Paint-by-Number

doberman hydrangea-Edit

“That looks like a paint-by-number my grandmother did,” said a man in a hat. He wore a grey raincoat and could be cast as a subway flasher, Envy thought, as he seemed the tiniest bit shifty.

“I can see how you might get that impression,” she said. She looked around for the server with the tray of white wine. Exhibit openings always attracted fresh new art aficionados, or at least those who could tolerate modern art and who liked free wine, which was ok with Envy as long as she got her fair share.

“This one is $670 though,” said the man, not taking his eyes off the small painting, which was a representation of two doberman pinschers in front of a blue hydrangea shrub.

“Framed,” said Envy.

“Does the frame cost $665?” asked the man.

Envy wondered where the featured artist, Francesco Brown, had wandered off to. He was a thoughtful and precise man, and could likely engage the man in the hat in a startling and enlightening conversation.

The pianist had started playing ragtime, which Envy detested at that particular moment as it clashed with her mood and, she felt, with the paintings on display. She signalled to Meghan, her assistant, who didn’t notice, as she was swiping at a blob of cream cheese which had dropped from a canapé onto her blouse.

“Francesco Brown,” said Envy to the man, who had turned his head to stare at her when she hadn’t responded, “paints in a somewhat primitive, two-dimensional style as a way of connecting with past sensibilities and in response to the current trend of what he calls multi-media ‘meddling’.”

“He does, does he?” said the man. He took his hands out of his pockets and Envy, in momentary panic, feared he would suddenly expose himself.

“He can explain his aesthetic better than I can. Why don’t I find him for you?” She looked around again for the tray of wine.

“Not necessary,” the man said quickly. “I’ll take it.”

“Take it?”

“I’ll buy it. This one. The dogs. It reminds me of my grandmother. She was the only one who never asked me why I collected sticks. Plus, it has a nice frame.”

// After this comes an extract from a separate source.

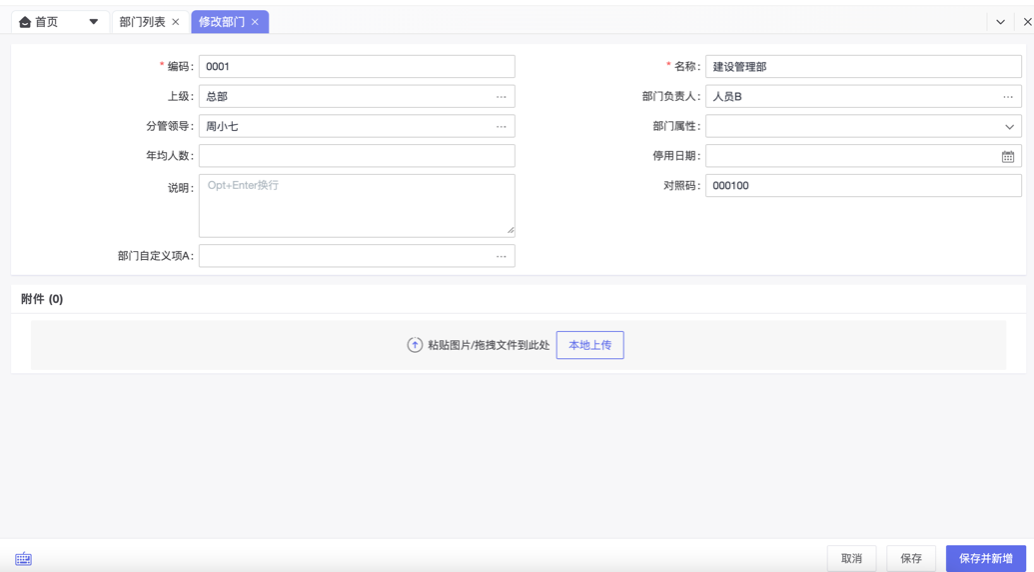
Task: Open lookup for 部门自定义项A field
Action: pyautogui.click(x=501, y=257)
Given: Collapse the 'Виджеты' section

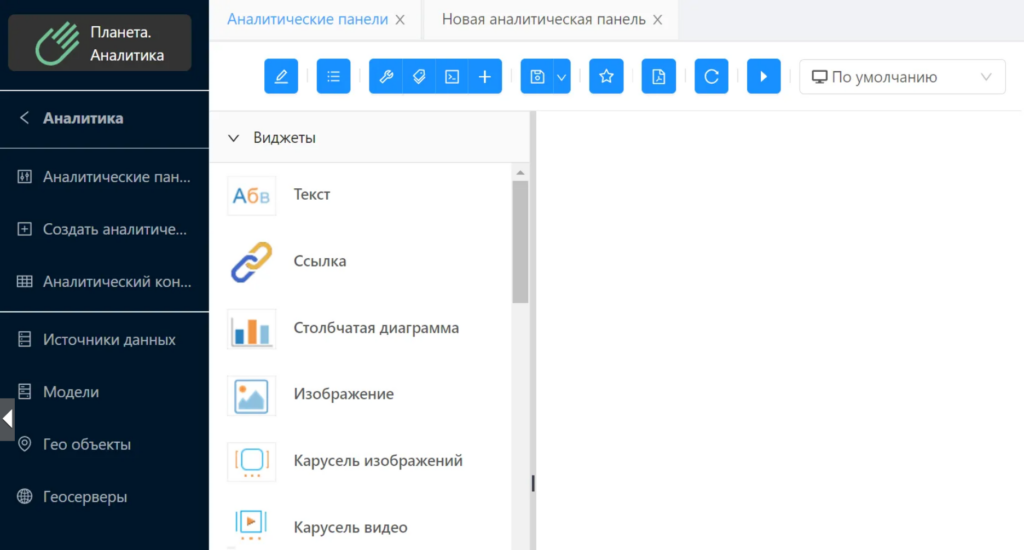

Envy insisted the man in the hat meet the artist, who was charming and drew out from the man that his name was Edward, he lived in the neighbourhood, he had a dog named Cleo, he didn’t drink, and he preferred to pay by cash rather than a credit card, which made it awkward for Envy, who didn’t want to put the “sold” sticker on the picture until the money was safely in hand.

Edward didn’t seem to notice, or care, that there was no “sold” sticker on the painting of the Dobermans with Hydrangea. He said he would drop by the next morning with the cash and seemed confident the picture would be wrapped and ready to go.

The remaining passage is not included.